Twelve years on, he has not remarried. "Life's complicated enough. After 31 years with somebody . . . I found that picking up the pieces and adjusting was huge, everything really. You do an awful lot of getting used to a whole different life."
Now his life seems full, with his regeneration work in Limerick and with Grangegorman development (he is chairman of the agency that will oversee the relocation of Dublin Institute of Technology to Grangegorman), plus his vice-chairmanship of Intertrade Ireland, an all-island trade promotion company set up under the Belfast Agreement.
He still lives in the leafy Dublin suburb of Blackrock, where he cherishes his "great neighbours", plays tennis, and strikes out most weekends for the Wicklow hills. His passion for mountain hiking takes him across Europe. "When you grew up around my time and where I did, I think you don't have mad notions of what makes you happy or what keeps you amused."
He splashed out on a villa near Malaga a couple of years ago - "well-used" by the whole family - and that's where he spent Marie's anniversary last week, in the company of his youngest daughter, a recently qualified doctor.

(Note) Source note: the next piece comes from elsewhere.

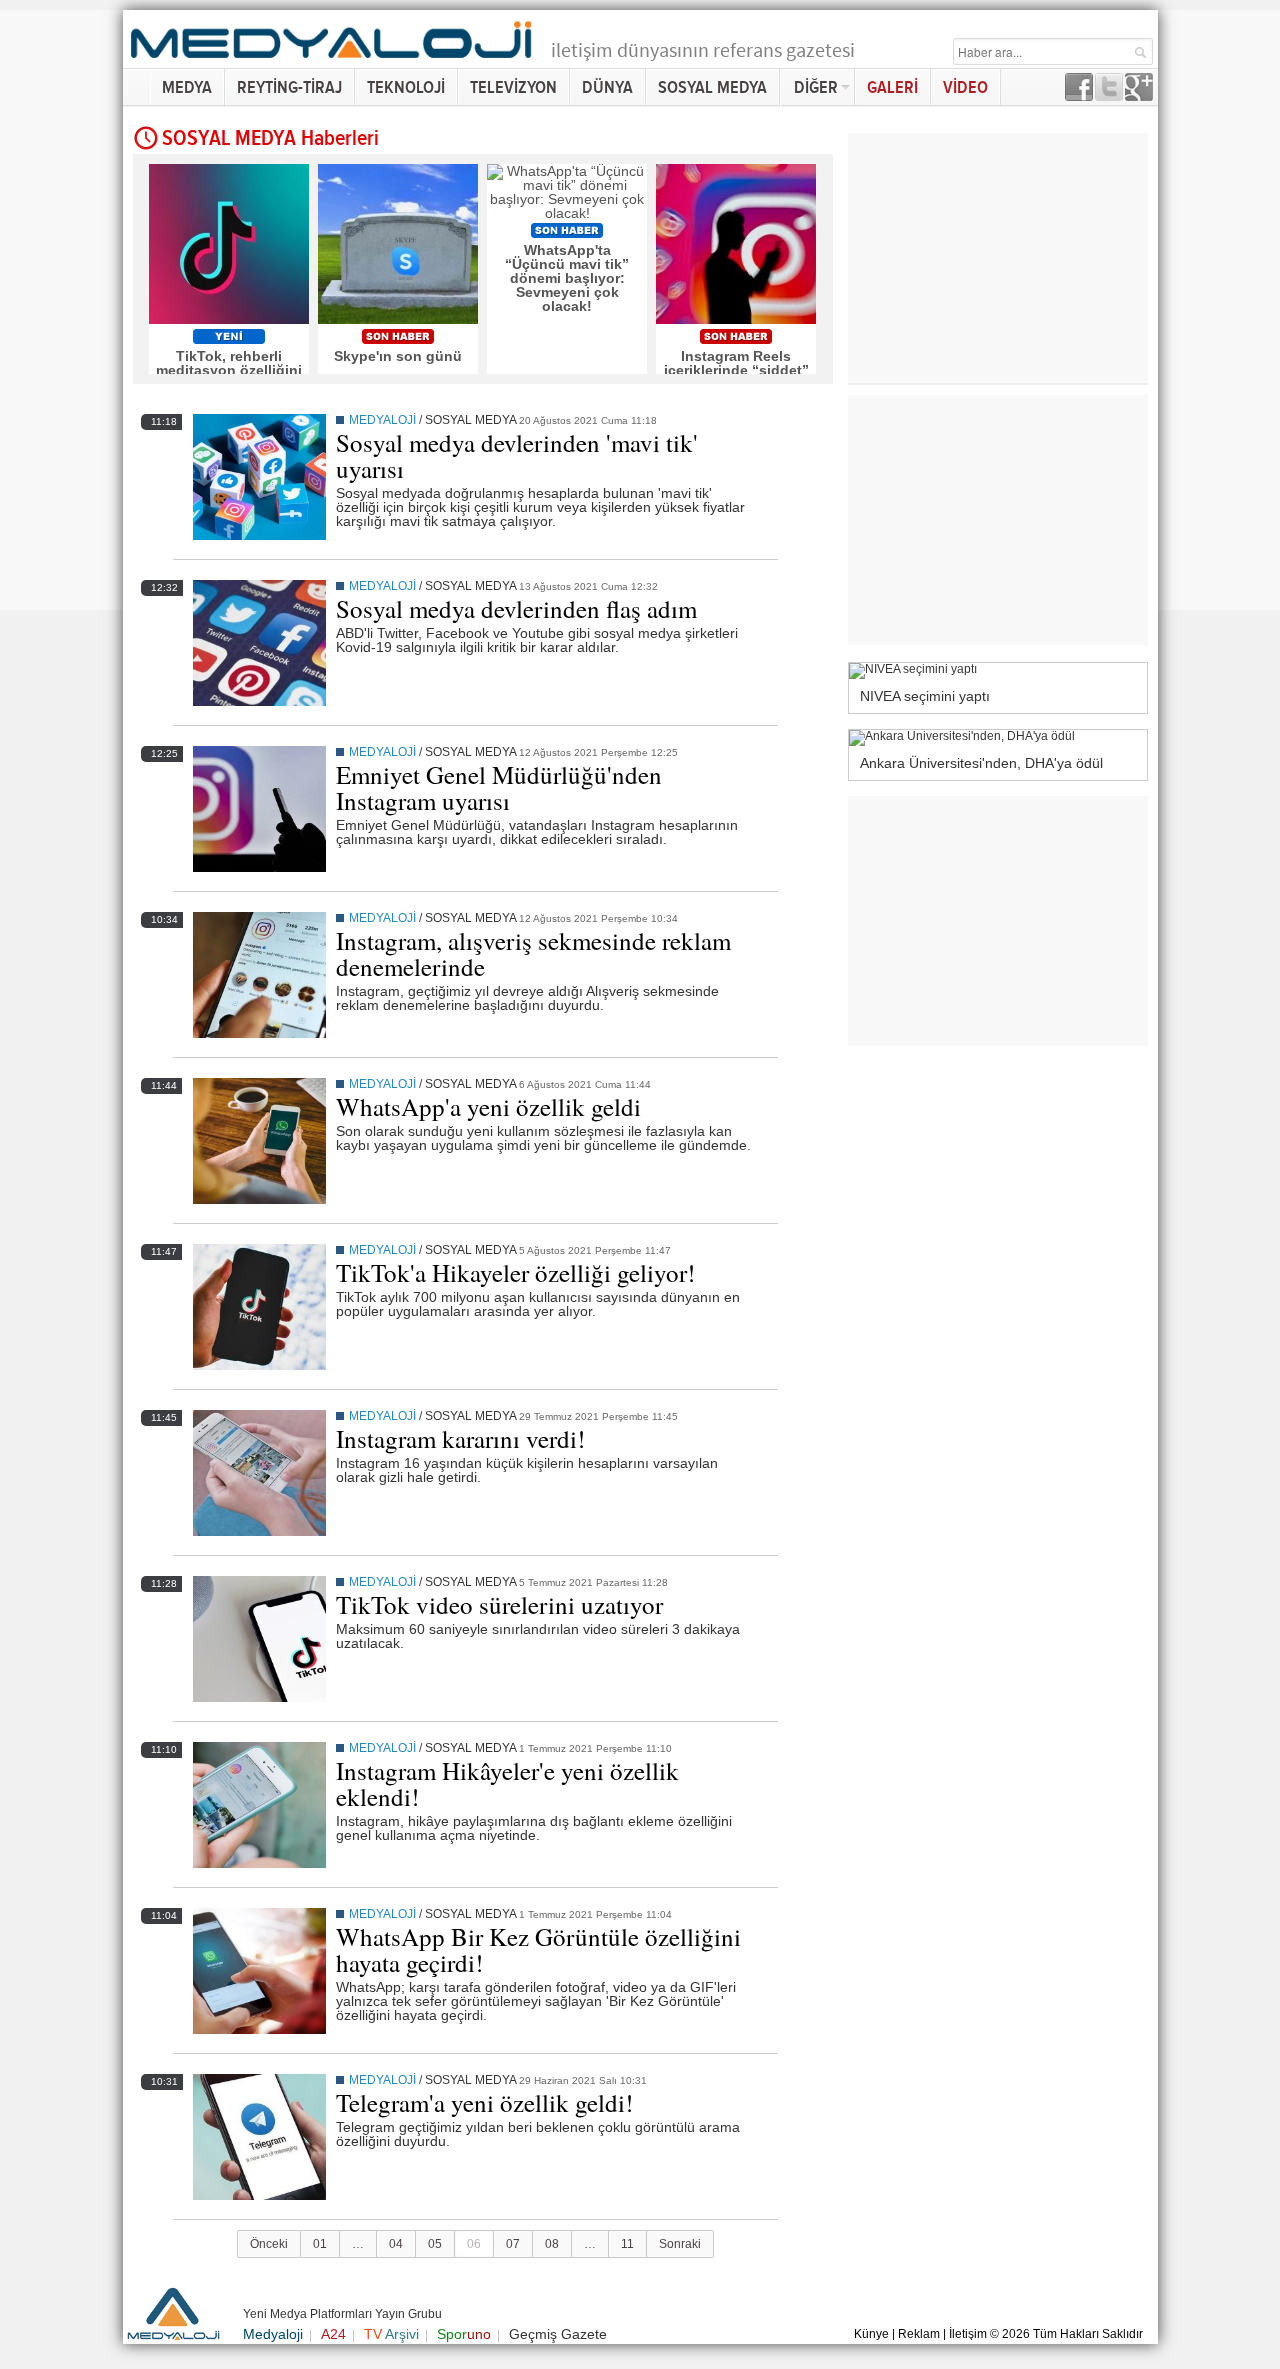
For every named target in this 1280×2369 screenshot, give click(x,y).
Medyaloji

"I like going out there for a week every few months but I'm always glad to be back. Sometimes we don't realise how well off we are, and the sense of community that's still here. In a way, this kind of [economic crash] that's going on - maybe it was no harm to calm it down. Things had gone a bit mad for 10 years. I value that sense of community a lot and if you're trying to inculcate it in places where it doesn't exist, it's easier to do it in the present circumstances than last year or the year before. I don't want to see anyone lose their job, but there are side issues that are maybe more beneficial than we care to think about."